EXERCISE DETAILS:
The records below are to be written out exactly, with every picture omitted.

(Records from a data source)
=-=-=-=-=

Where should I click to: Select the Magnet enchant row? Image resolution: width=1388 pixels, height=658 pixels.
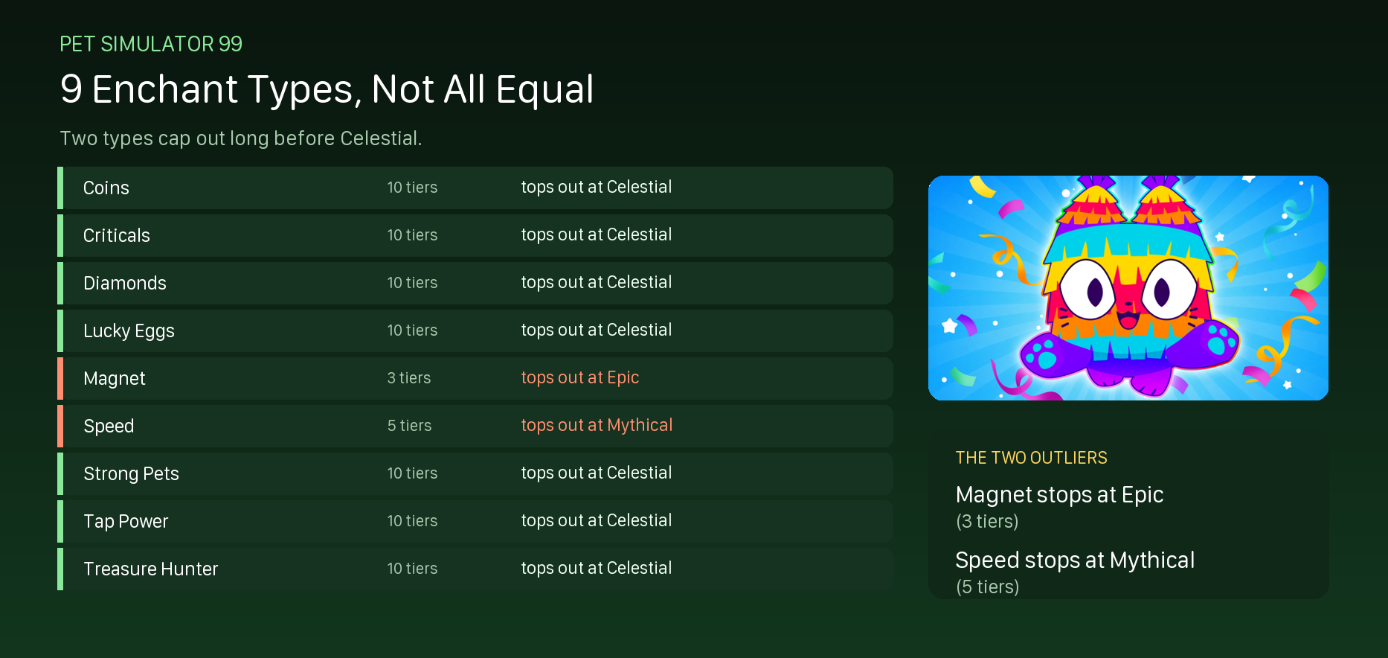[475, 378]
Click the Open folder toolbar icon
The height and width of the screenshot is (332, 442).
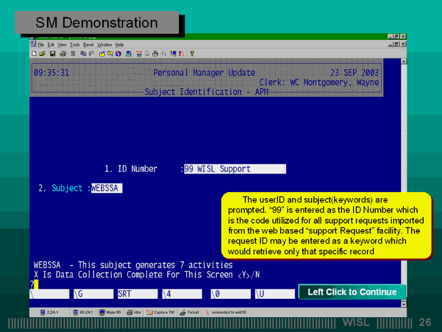click(x=41, y=54)
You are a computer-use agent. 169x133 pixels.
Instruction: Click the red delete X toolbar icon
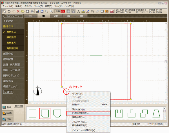point(18,11)
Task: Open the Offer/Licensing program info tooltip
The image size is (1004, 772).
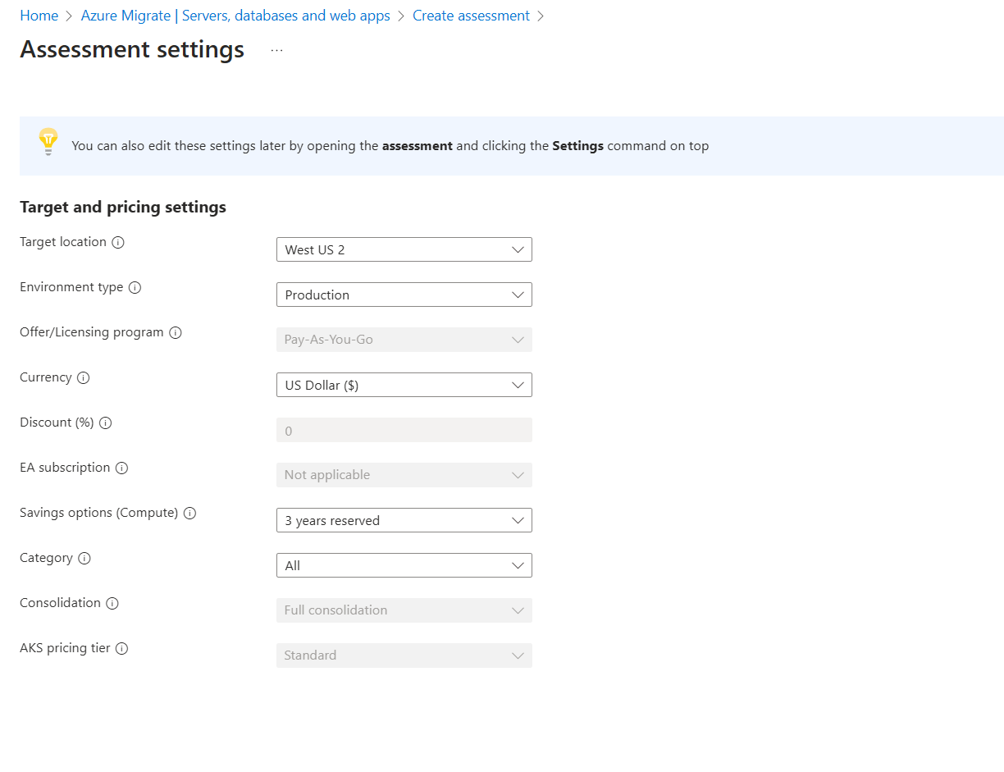Action: coord(175,332)
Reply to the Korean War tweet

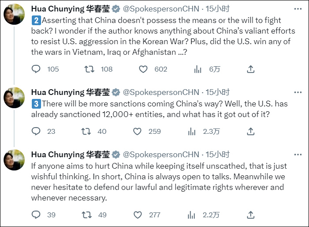point(36,69)
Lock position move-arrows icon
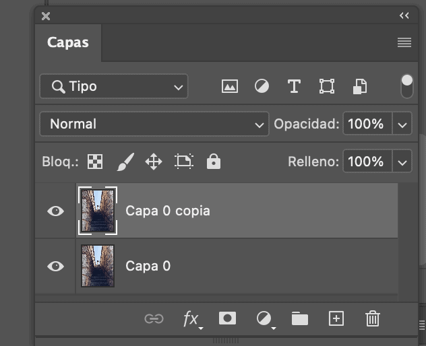The width and height of the screenshot is (426, 346). 154,162
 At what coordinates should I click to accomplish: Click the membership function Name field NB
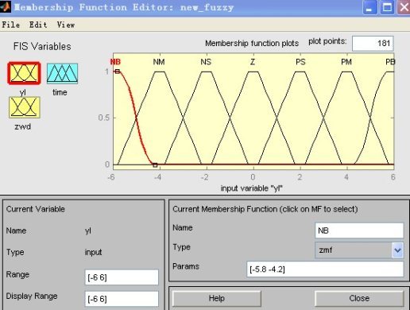click(x=359, y=231)
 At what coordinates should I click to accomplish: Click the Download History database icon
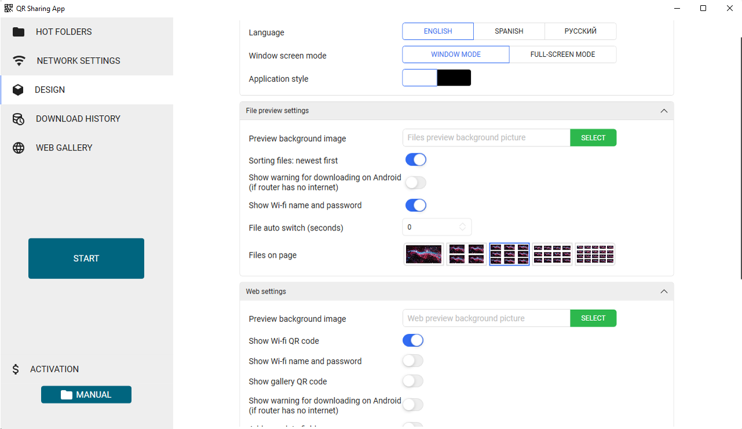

=-=-=-=-=

RESPONSE FOR THIS EXERCISE:
Where should I click to: Select the Magnet enchant row? Image resolution: width=1388 pixels, height=658 pixels.
[475, 378]
Click the Open folder toolbar icon
The height and width of the screenshot is (332, 442).
click(x=41, y=54)
You are a computer-use agent. 169x133 pixels.
Instruction: Click the red delete X toolbar icon
point(18,11)
Task: Open the Offer/Licensing program info tooltip
The image size is (1004, 772).
Action: coord(175,332)
Reply to the Korean War tweet

point(36,69)
Lock position move-arrows icon
The width and height of the screenshot is (426, 346). 154,162
 At what coordinates should I click to accomplish: Click the membership function Name field NB
click(x=359, y=231)
 At what coordinates should I click to accomplish: Click the Download History database icon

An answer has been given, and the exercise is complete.